Endorsed on reverse side:
“M. Weinstein “D. Bobker “M. Weinstein “D. Bobker.”

On page 753 of 178A. the court stated:

“Respondent argues that the note was not negotiable because not indorsed by the makers-payees. The point was not raised on the motion (to strike). The names of Morris Weinstein and D. Bobker appear twice on the back of the note, and the appellant asserts that when they first signed it was their intention to sign as officers of the corporation, and not as individuals, and thereby bind the corporation. This may be shown by testimony at the trial. Reeve v. First National Bank, 54 N.J.L. 208, 23 A. 853, 16 L.R.A. 143, 33 Am.St.Rep. 675; Simanton v. Vliet, 61 N.J.L. 595, 40 A. 595.”

Accordingly, it being undisputed that neither the defendant nor the payee of this note intended defendant to be a maker thereof, defendant cannot be charged as a maker of the note.

6. There being no Federal Statute of Limitations covering this type of action, there is no bar to institution of suit upon this obligation which the United States acquired six months after it was made. United States v. Summerlin, 1940, 310 U.S. 414, 60 S.Ct. 1019, 84 L.Ed. 1283.

7. Where, as here, an endorser waives presentment, demand, protest, no*109tice of protest and non-payment, the holder’s failure to take such waived action is no defense to the endorser.

8. Where, as here, a payee of a note, subsequent to the time that he has transferred such note to third parties for value, seizes from the endorser acting as an officer of the maker-corporation, goods which were the subject matter of a chattel mortgage from the corporate maker to the payee securing the note, such action is unwarranted and without legal basis and is no defense to the endorser when sued upon said note by a subsequent holder who neither knew of nor consented to such action.
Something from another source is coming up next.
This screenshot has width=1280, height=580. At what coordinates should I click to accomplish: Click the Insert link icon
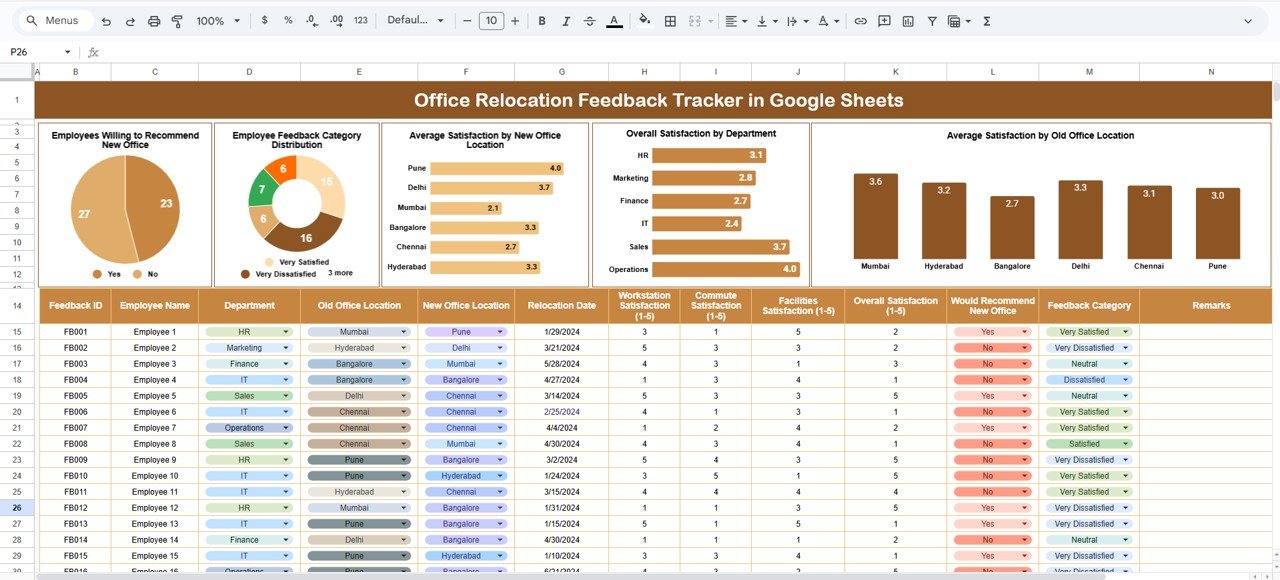(x=860, y=21)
9. Accordingly, judgment is being entered simultaneously herewith in favor of plaintiff and against defendant Joseph Perpignano for the sum of $279.94, plus interest thereon at the rate of 6 per cent per annum from May 7, 1936.

Judgment

In accordance with the foregoing findings of fact and conclusions of law,

It is hereby ordered and adjudged that the plaintiff, United States of America, recover from the defendant, Joseph Perpignano, the sum of $279.94, plus interest thereon at the rate of 6 per cent per annum from May 7, 1936, together with plaintiff’s costs to be taxed.